Agora, Noah é adulto e universitário em seu segundo ano, e os problemas de Elle, Flynn e Rachel já não são mais os mesmos. A adolescência está se despedindo da turma, e eles precisam lidar com os novos pesos de suas vidas, e alguns têm mais responsabilidades do que outros, o que causa ainda mais conflitos nesta despedida tortuosa. Com isso, o espectador vai acompanhar uma série de pequenos arcos conflituosos, enquanto o tempo passa e a turma mal vê que está desperdiçando a oportunidade de aproveitá-lo.
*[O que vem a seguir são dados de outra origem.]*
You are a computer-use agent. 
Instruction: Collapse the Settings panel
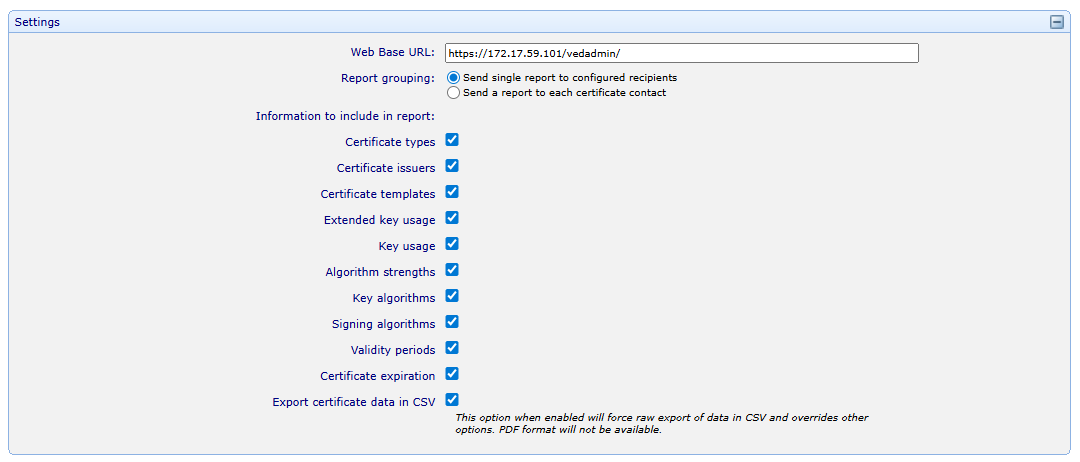pyautogui.click(x=1056, y=22)
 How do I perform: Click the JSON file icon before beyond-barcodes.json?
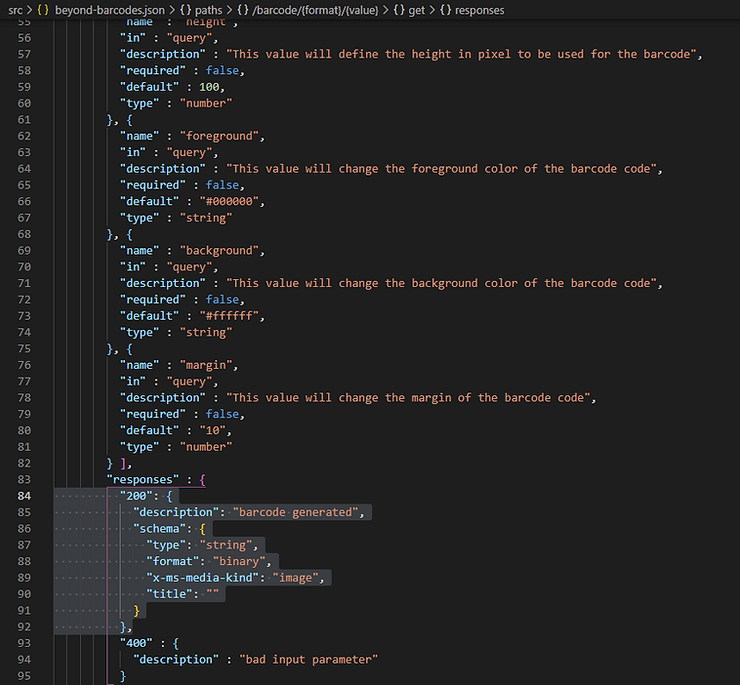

Com isso, este último filme de uma trilogia que começou lá atrás como um dos grandes sucessos recentes do streaming, infelizmente perde boa parte de seu encanto ao não encontrar o ritmo certo para a história que quis contar. Assim, o roteiro de Vince Marcello e Jay S. Arnold erra ao não criar o clima de despedida em todo o arco principal, e sim ao apenas explorá-lo em seu terceiro ato, a conclusão. Com isso, os personagens ficam confusos e, em diversos momentos, há repetição de conflitos pelos quais o espectador já passou nos filmes um e dois.
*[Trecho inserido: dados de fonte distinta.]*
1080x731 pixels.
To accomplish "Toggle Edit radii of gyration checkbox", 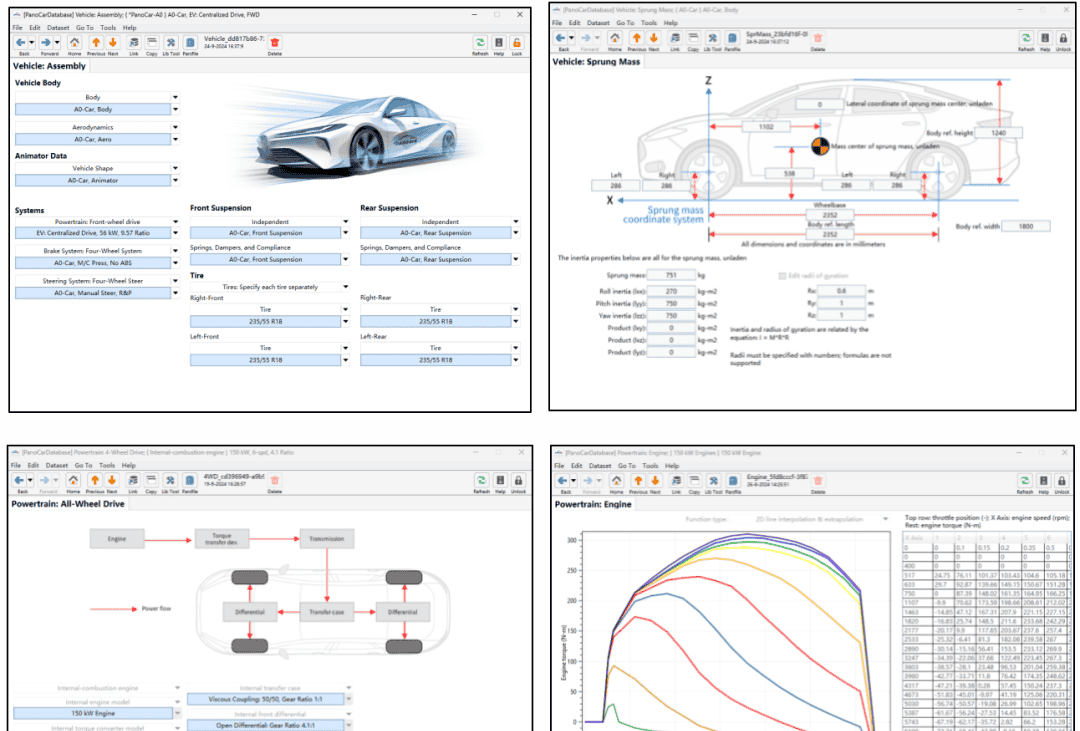I will click(x=783, y=275).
Em consequência, este “A Barraca do Beijo 3” é um tanto quanto anêmico em relação aos demais, o que é uma pena, tendo em vista o tamanho do potencial desperdiçado por ser a conclusão e, por isso mesmo, trazer mais momentos genuinamente divertidos. Não que eles não existam, mas não são fortes o suficiente para apagar as intrigas irritantes entre Elle e Noah.

Reprodução/Netflix

Quando o futuro insiste em bater à porta

Felizmente, Joey King é hábil ao conseguir segurar sua protagonista, que sofre com o roteiro, mas conta com uma intérprete versátil, que a deixa quase equilibrada entre seus erros insistentes e os poucos acertos. Por sua vez, Joel Courtney é relegado a coadjuvante de luxo, e seu arco pouco importa para o filme em si, mesmo que esteja passando pelo processo de despedidas também, mesmo que a tal casa à venda seja de sua família.
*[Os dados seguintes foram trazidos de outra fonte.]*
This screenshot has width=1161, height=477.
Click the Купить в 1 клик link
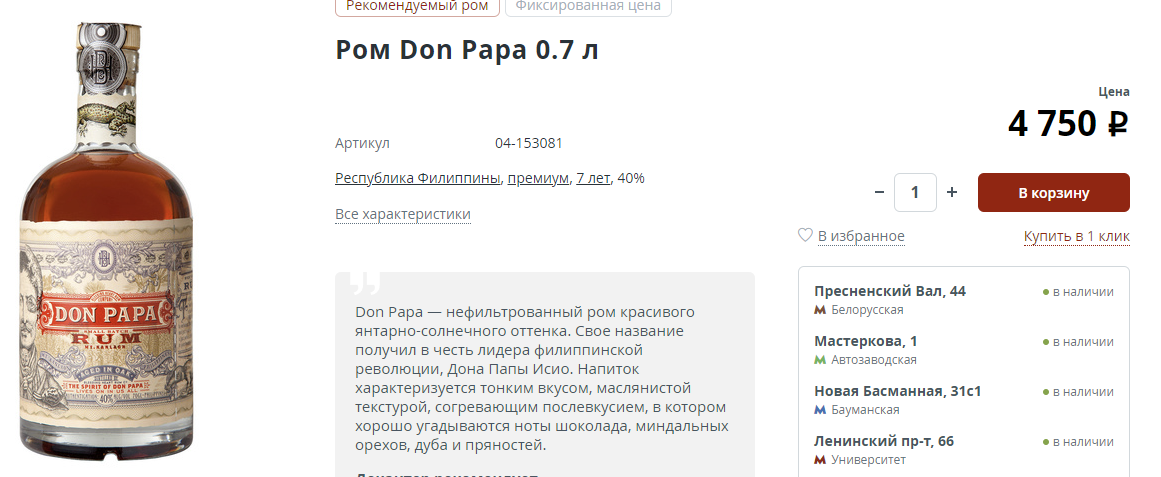coord(1077,236)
Aliás, a casa poderia ter sido mais explorada, já que ela é pano de fundo para a turma passar o verão por ali, e há um momento particularmente tocante, com a transformação daquele lar através das lembranças de Elle, que dizem muito mais do que o restante do filme, e, se tratando de uma conclusão, poderia ter aproveitado essa premissa, já que a explora em tela, para estendê-la como arco principal.

Com isso, nem Meganne Young ou sequer a participação de luxo de Molly Ringwald surtem qualquer efeito, e é uma pena, também, que os demais estudantes, tão presentes no primeiro (e melhor) filme, são quase que completamente esquecidos. Por isso, o que este “A Barraca do Beijo 3” poderia ter se transformado, acabou ficando apenas na promessa. No final das contas, é um filme aborrecido e burocrático, com excessos de formalidades e pouco sentimento.

Reprodução/Netflix

Apesar da despedida, é um final morno

Assim, o clima de despedida está presente, e ele faz parte de forma sutil, principalmente no final do segundo ato. Por sua vez, há um final anticlimático que faz com que este filme lembre o final melodramático de uma novela de Manoel Carlos, e definitivamente essa intenção não faz sentido diante do original.

Por isso, se há alguém disposto a chegar ao final do filme feliz, é recomendável que aproveite a nostalgia do primeiro filme, e a vaga lembrança com a presença de Ringwald neste longa, para voltar ao passado e curtir, por exemplo, “O Clube dos Cinco” (1985) ou “Curtindo a Vida Adoidado” (1986), os quais trazem excelentes roteiros, dramas genuínos e aventuras hilárias. E são naturalmente nostálgicos, sem forçar a barra, é claro.